An open API service indexing awesome lists of open source software.

https://github.com/begriffs/aws_pipes

AWS queues à la Unix
https://github.com/begriffs/aws_pipes

Last synced: 5 months ago
JSON representation

AWS queues à la Unix

Awesome Lists containing this project

README

          

## Overview

### Communication

Send messages between Amazon EC2 instances through Unix pipes.

Communication in aws_pipes is built on top of the Amazon [Simple Queue
Service](http://aws.amazon.com/sqs/) (SQS) which lets you

- Move data between distributed components of your application without
losing messages or requiring each component to be always available.
- Get started with no extra installed software or special firewall
configurations.
- Connect machines on different networks, developed with different
technologies, and running at different times.
- Save messages in the queue for up to 14 days.
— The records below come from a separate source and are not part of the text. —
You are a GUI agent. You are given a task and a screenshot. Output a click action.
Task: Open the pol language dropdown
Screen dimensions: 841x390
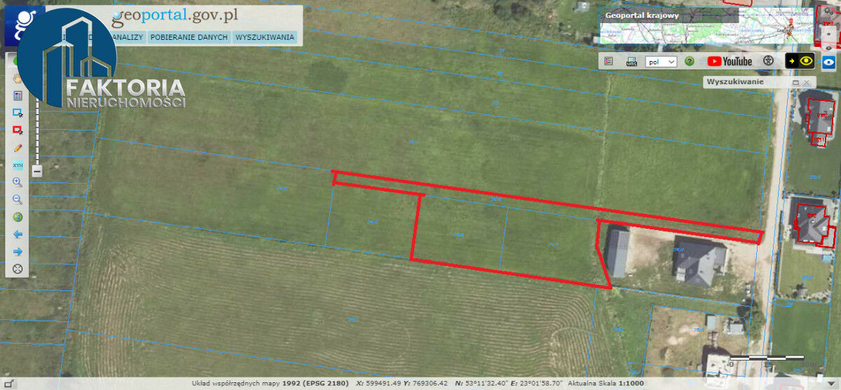point(660,62)
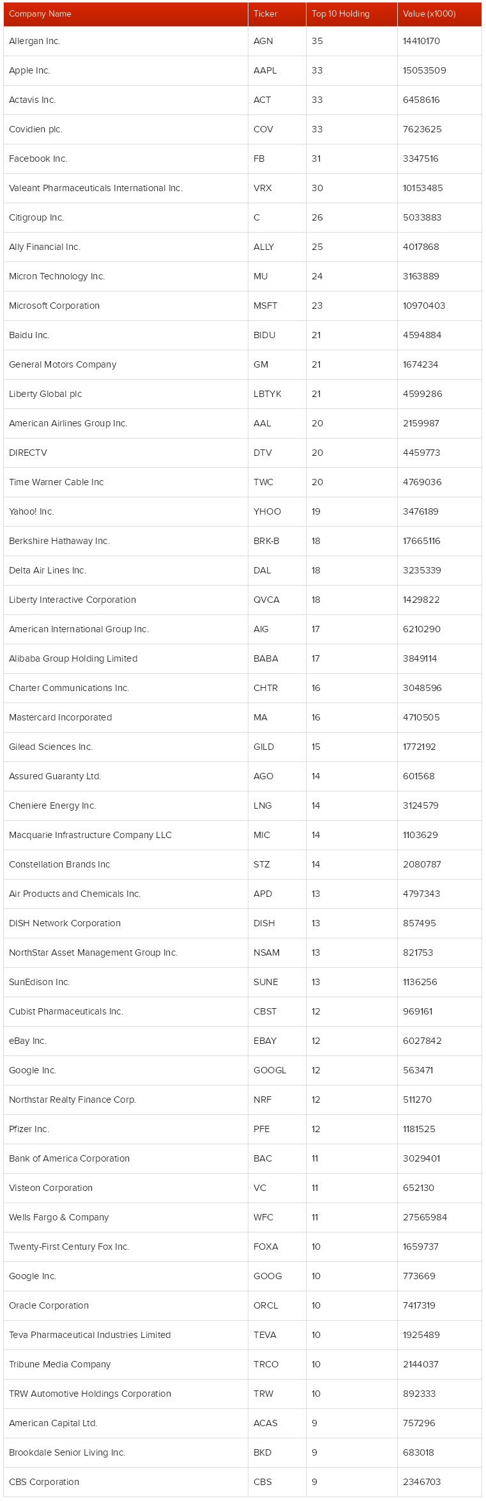This screenshot has width=486, height=1501.
Task: Select the MSFT ticker cell
Action: pos(265,306)
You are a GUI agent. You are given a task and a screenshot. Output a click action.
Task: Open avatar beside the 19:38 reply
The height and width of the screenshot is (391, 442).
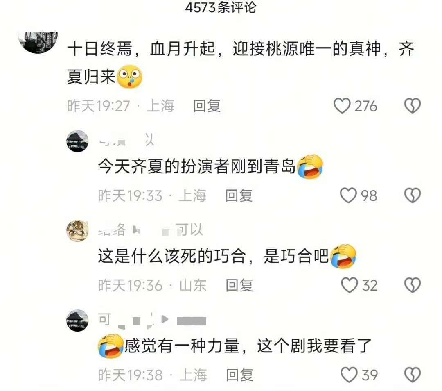pyautogui.click(x=77, y=321)
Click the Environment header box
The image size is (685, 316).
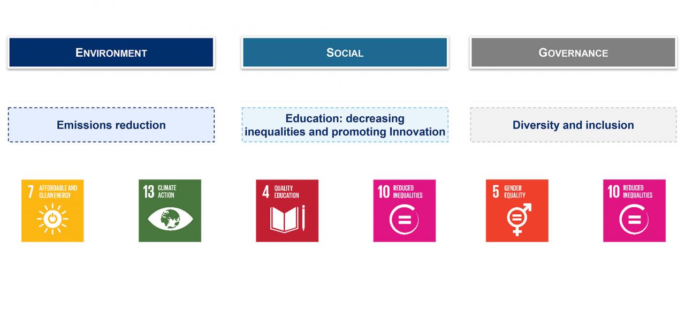tap(111, 52)
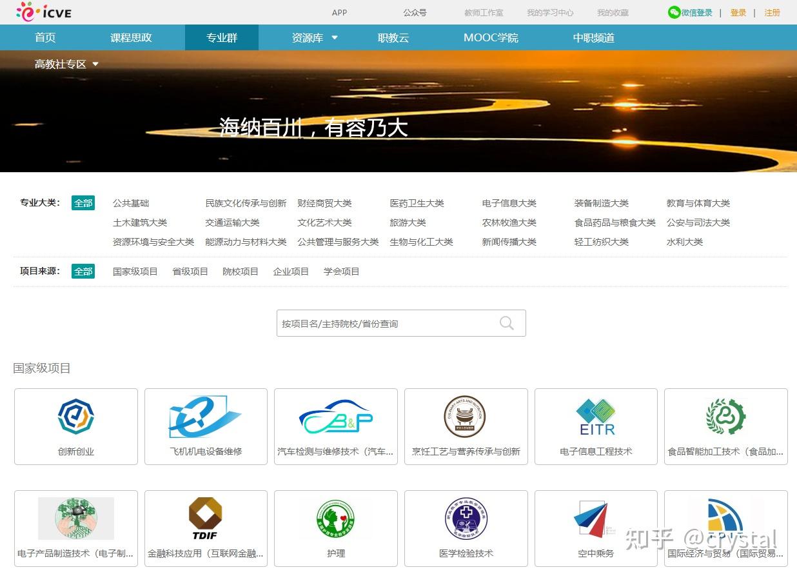Click the 飞机机电设备维修 jet logo
The image size is (797, 574).
205,417
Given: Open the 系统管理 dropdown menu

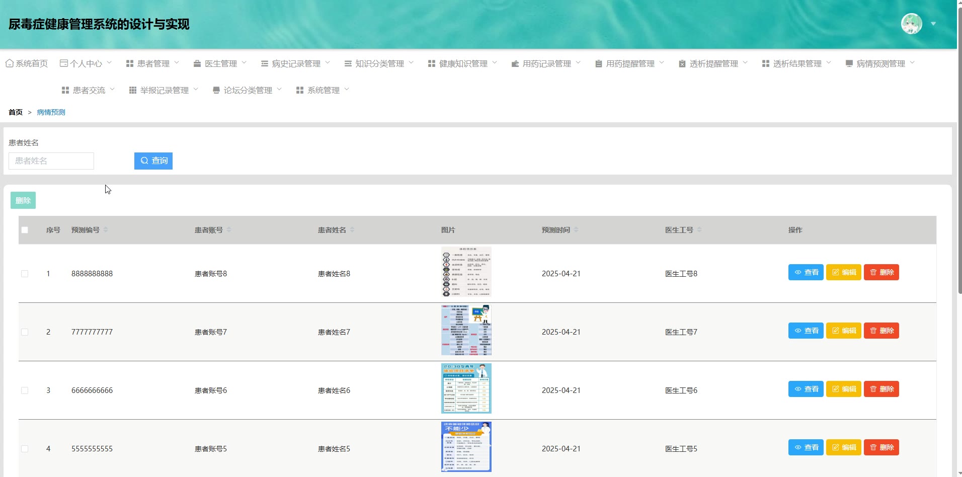Looking at the screenshot, I should 323,90.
Text is the universal interface, and any application that can read and
write text can use this gem – no knowledge of the Amazon API is
required.

### Logging

Consolidate logs between EC2 instances. Logging in aws_pipes is built on
top of Amazon [SimpleDB](http://aws.amazon.com/simpledb/).

- Get logs off individual servers to save disk space.
- Pool the log messages from related workers.
- Monitor and query logs from one place.
- Save as much log history as you want, the storage is virtually
unlimited.

### Saving Datasets

Save data across EC2 instances with scalable throughput.
Data archival in aws_pipes is built on top of Amazon
[DynamoDB](http://aws.amazon.com/dynamodb/).

- Store data centrally.
- Automatically scale throughput and space.
- Query results (albeit not relationally).
- Monitor data acquisition through web control panel.
- Can export to S3.

## Usage

### aws_queue

# write data to an SQS queue named "foo"
your_program | aws_queue write foo

# read data from an SQS queue named "foo"
aws_queue read foo | your_program

To use this program you will need to [create a
queue](https://console.aws.amazon.com/sqs/) in the Amazon Web Console.

### aws_log

# write stderr to log named "bar"
your_program 2> >(aws_log record bar)

# delete all messages in log named "bar"
aws_log delete bar

# View log entries for "bar" within a date range
aws_log show bar --after "1970-01-01" --before "2020-02-02 13:42:12.123"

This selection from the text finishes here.